Hitoshi Sugiyama, Hiroshi Morinaga, Tatsuyuki Inoue, Keiichi Takiue, Ayu Ogawa, Toshio Yamanari, Yoko Kikumoto, Haruhito Adam Uchida, Shinji Kitamura, Yohei Maeshima, Kazufumi Nakamura, Hiroshi Ito, Hirofumi Makino
Affiliations
- PMID: 23431388
- PMCID: PMC3576368
- DOI: 10.1371/journal.pone.0056695
A decreased level of serum soluble Klotho is an independent biomarker associated with arterial stiffness in patients with chronic kidney disease
Masashi Kitagawa et al. PLoS One. 2013.
Abstract
Background: Klotho was originally identified in a mutant mouse strain unable to express the gene that consequently showed shortened life spans. In humans, low serum Klotho levels are related to the prevalence of cardiovascular diseases in community-dwelling adults. However, it is unclear whether the serum Klotho levels are associated with signs of vascular dysfunction such as arterial stiffness, a major determinant of prognosis, in human subjects with chronic kidney disease (CKD).

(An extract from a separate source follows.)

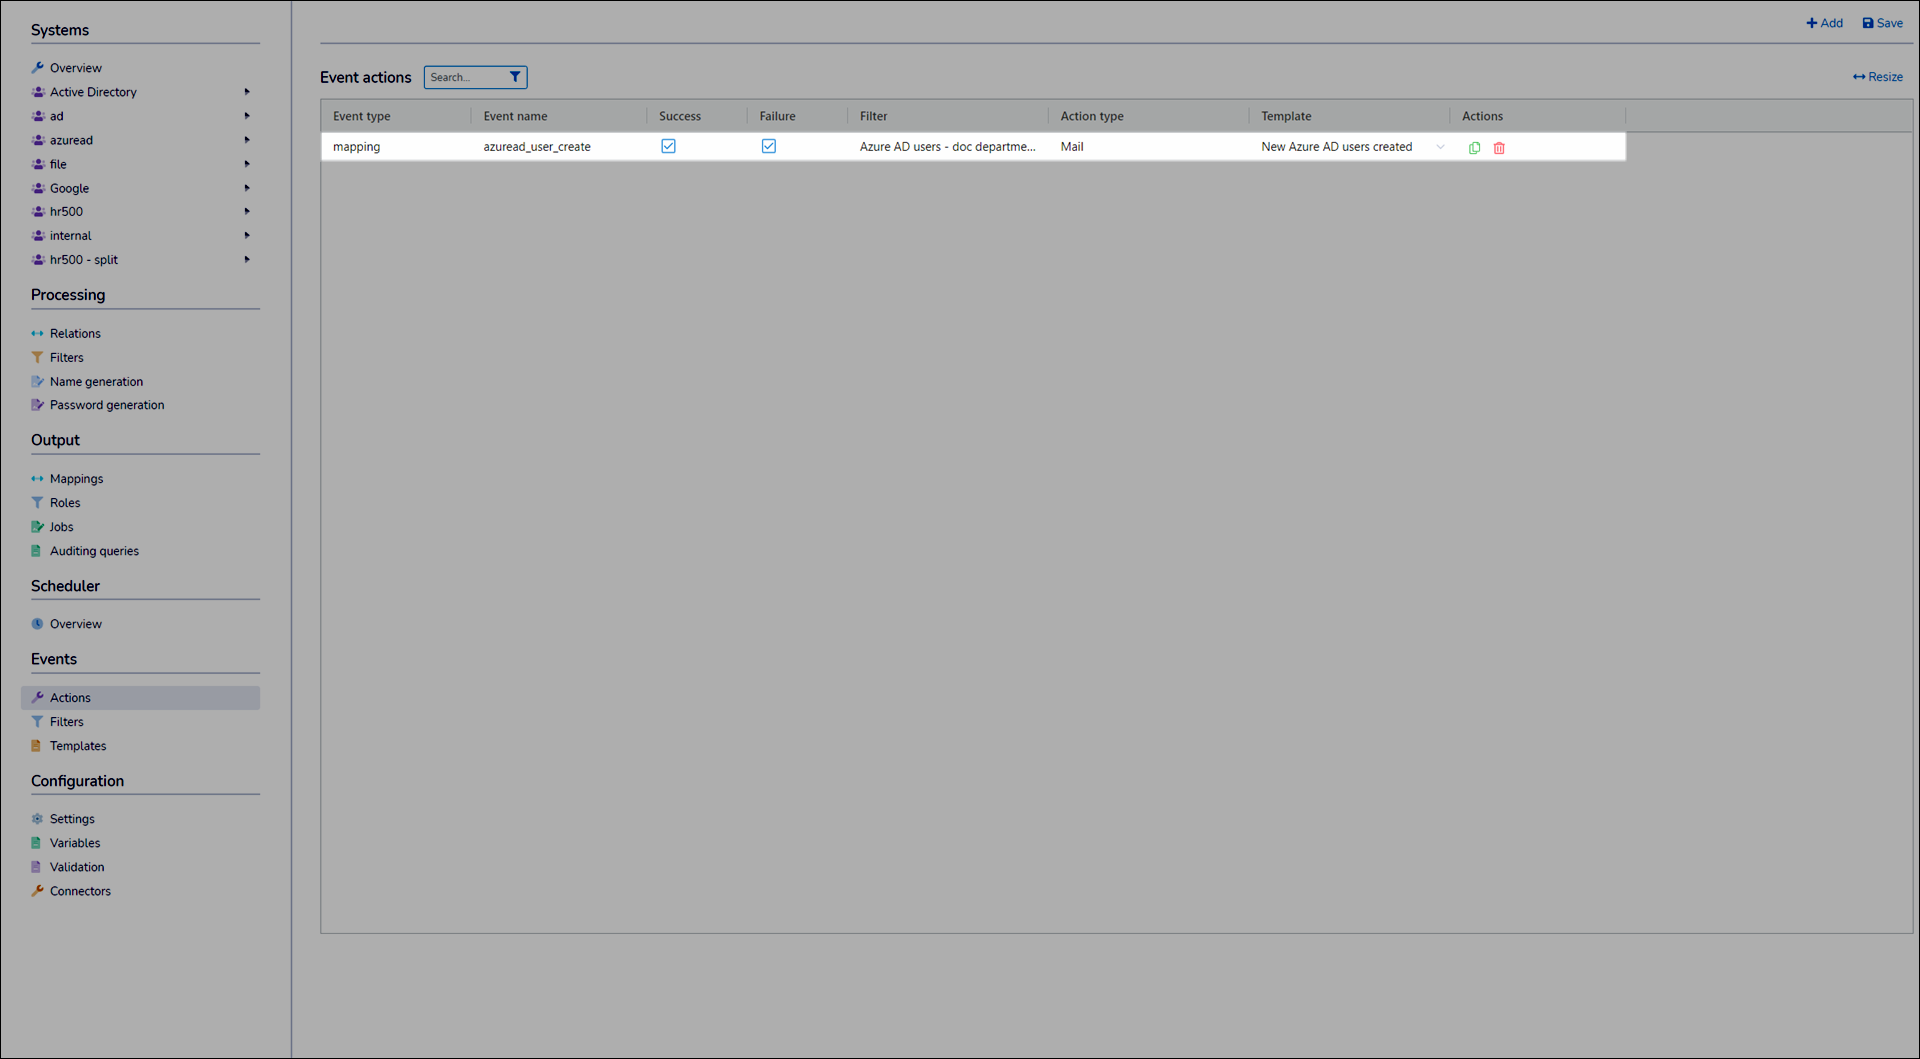Click the Event actions search field

pos(465,77)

Methods: We determined the levels of serum soluble Klotho in 114 patients with CKD using ELISA and investigated the relationship between the level of Klotho and markers of CKD-mineral and bone disorder (CKD-MBD) and various types of vascular dysfunction, including flow-mediated dilatation, a marker of endothelial dysfunction, ankle-brachial pulse wave velocity (baPWV), a marker of arterial stiffness, intima-media thickness (IMT), a marker of atherosclerosis, and the aortic calcification index (ACI), a marker of vascular calcification.

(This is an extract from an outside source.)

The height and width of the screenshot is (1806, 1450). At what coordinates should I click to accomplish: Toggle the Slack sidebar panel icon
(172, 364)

Results: The serum Klotho level significantly correlated with the 1,25-dihydroxyvitamin D level and inversely correlated with the parathyroid hormone level and the fractional excretion of phosphate. There were significant decreases in serum Klotho in patients with arterial stiffness defined as baPWV≥1400 cm/sec, atherosclerosis defined as maximum IMT≥1.1 mm and vascular calcification scores of ACI>0%. The serum Klotho level was a significant determinant of arterial stiffness, but not endothelial dysfunction, atherosclerosis or vascular calcification, in the multivariate analysis in either metabolic model, the CKD model or the CKD-MBD model. The adjusted odds ratio of serum Klotho for the baPWV was 0.60 (p = 0.0075).
Conclusions: Decreases in the serum soluble Klotho levels are independently associated with signs of vascular dysfunction such as arterial stiffness in patients with CKD. Further research exploring whether therapeutic approaches to maintain or elevate the Klotho level could improve arterial stiffness in CKD patients is warranted.
Conflict of interest statement
Competing Interests: The authors have declared that no competing interests exist.
Figures
Figure 1. Correlation between the serum Klotho levels (pg/mL) and various parameters.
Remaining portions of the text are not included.